Exercise directions | From the line that contains "This screenshot has height=674, width=1024." through the end of the records below, write out each line exactly as it appears, but not the pictures.

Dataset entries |
──────────────────────────────

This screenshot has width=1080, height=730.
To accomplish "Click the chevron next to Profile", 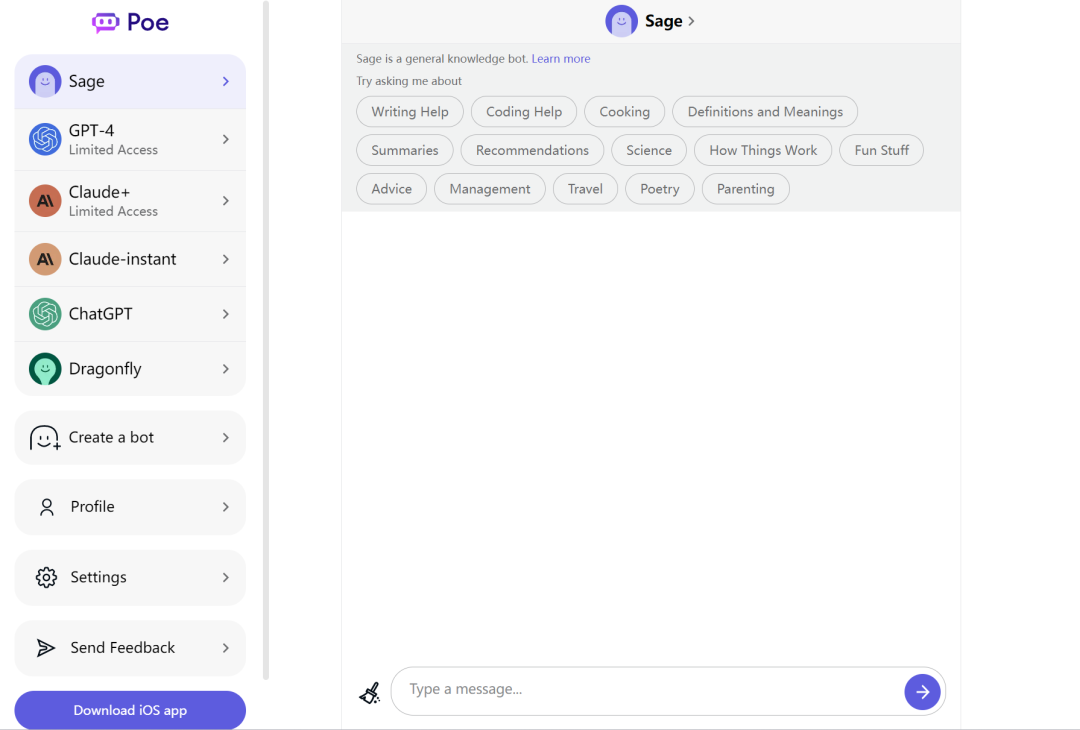I will (226, 507).
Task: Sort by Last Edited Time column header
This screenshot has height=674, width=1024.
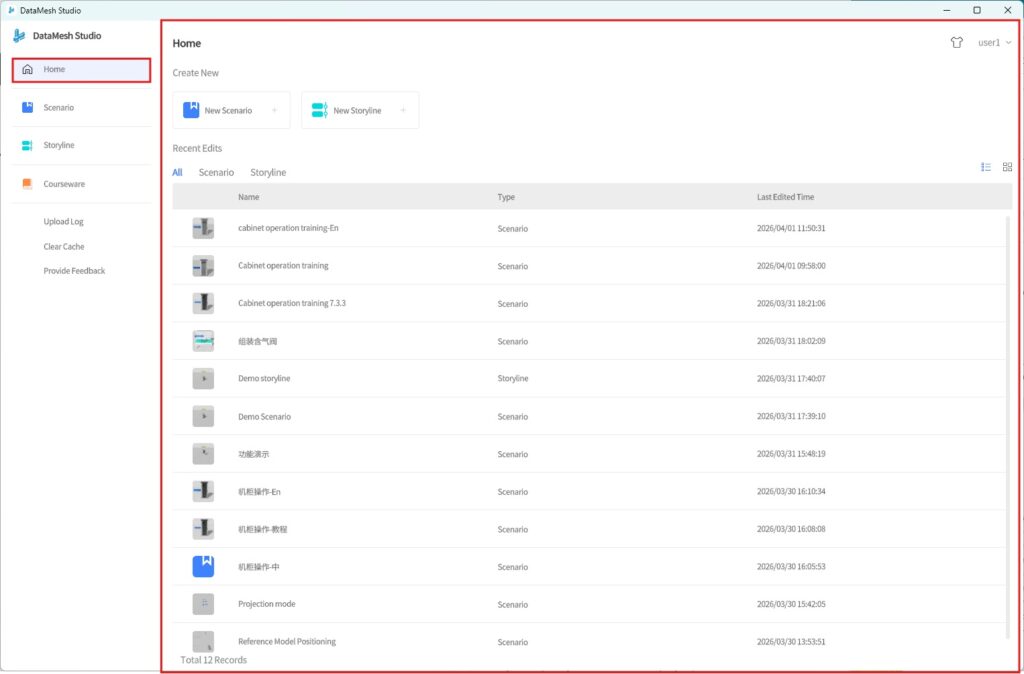Action: (x=785, y=197)
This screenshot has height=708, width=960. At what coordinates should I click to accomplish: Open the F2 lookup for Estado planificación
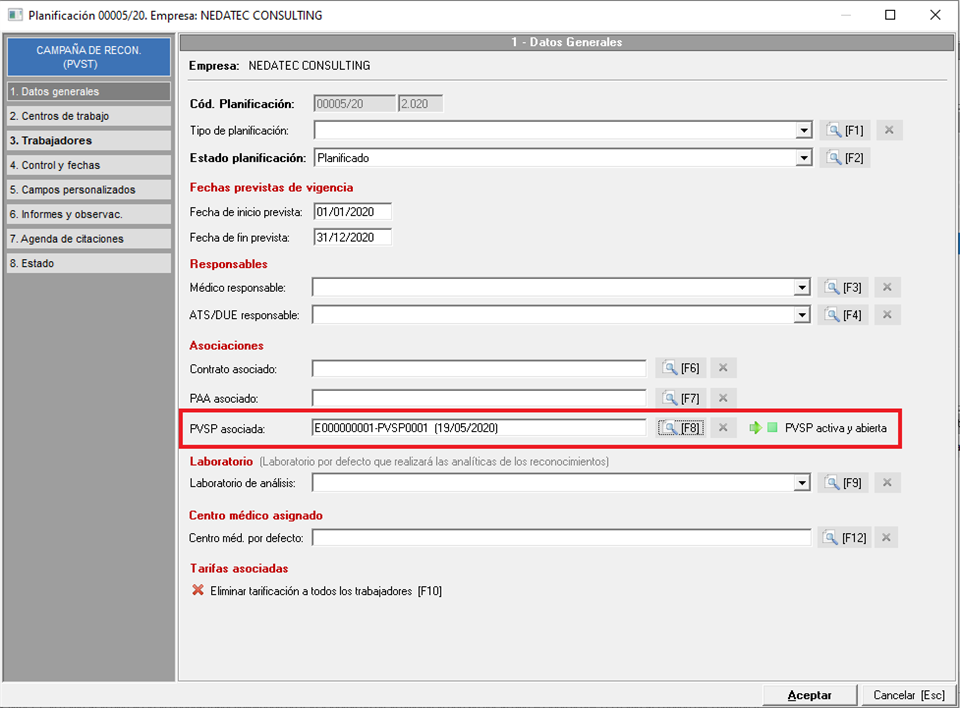click(x=843, y=157)
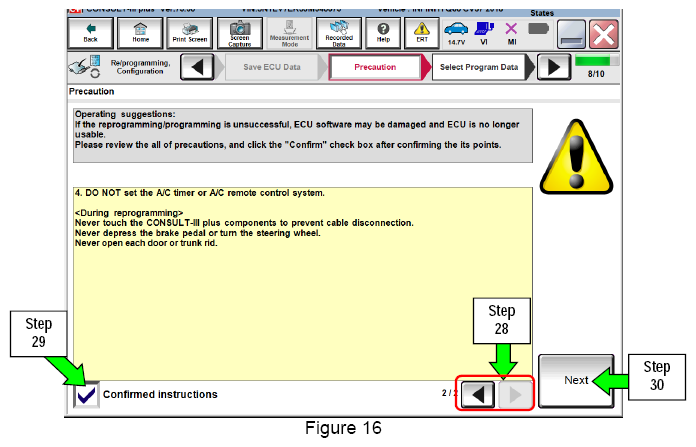This screenshot has height=447, width=696.
Task: Click the MI status X indicator
Action: 511,33
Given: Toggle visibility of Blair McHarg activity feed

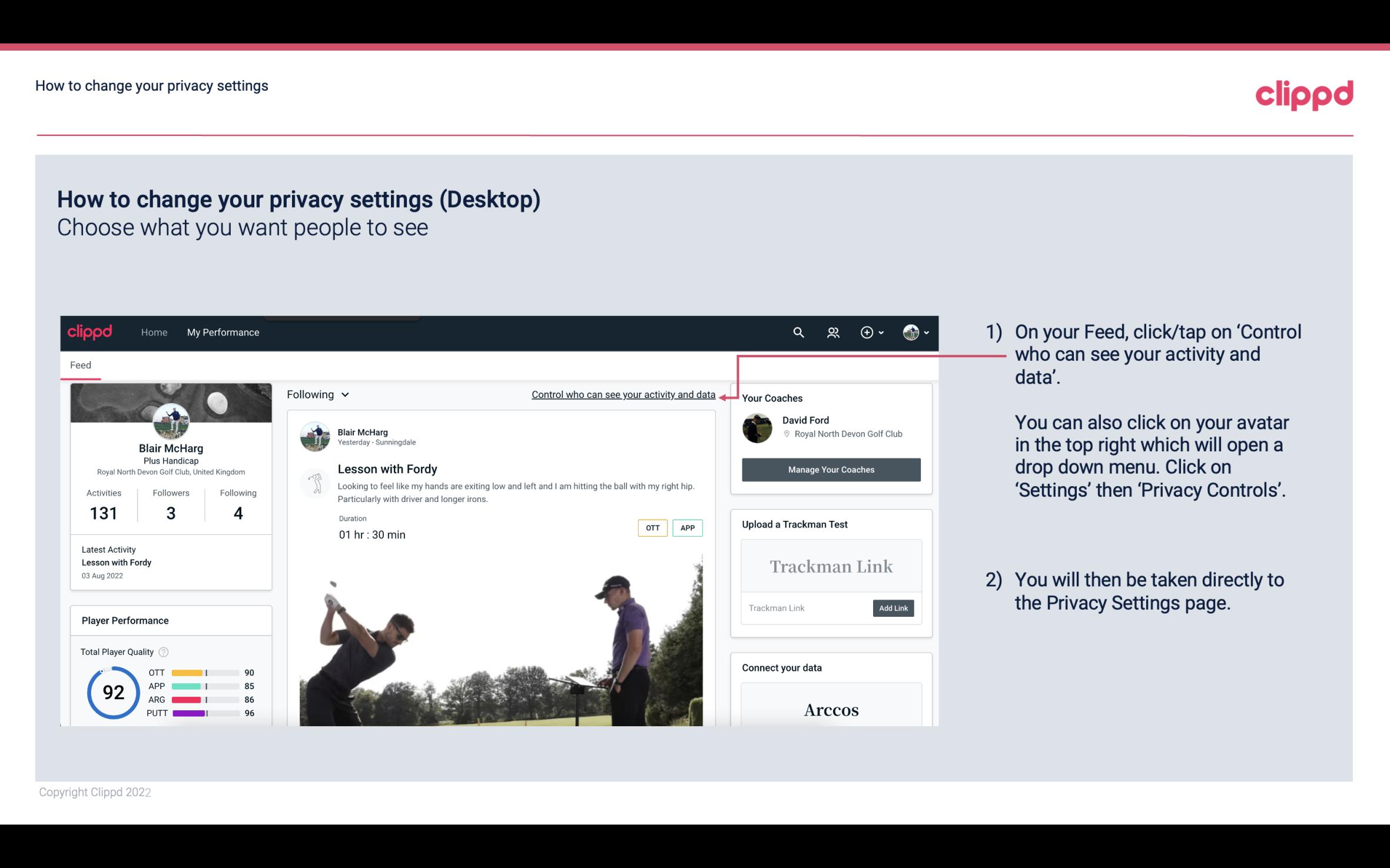Looking at the screenshot, I should [x=317, y=394].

──────────────────────────────

Answer area |
This screenshot has height=674, width=1024.
Action: (x=785, y=197)
This screenshot has height=708, width=960. At what coordinates should I click to accomplish: Open the F2 lookup for Estado planificación
click(x=843, y=157)
This screenshot has height=447, width=696.
Task: Click the MI status X indicator
Action: 511,33
Given: Toggle visibility of Blair McHarg activity feed

Looking at the screenshot, I should [x=317, y=394].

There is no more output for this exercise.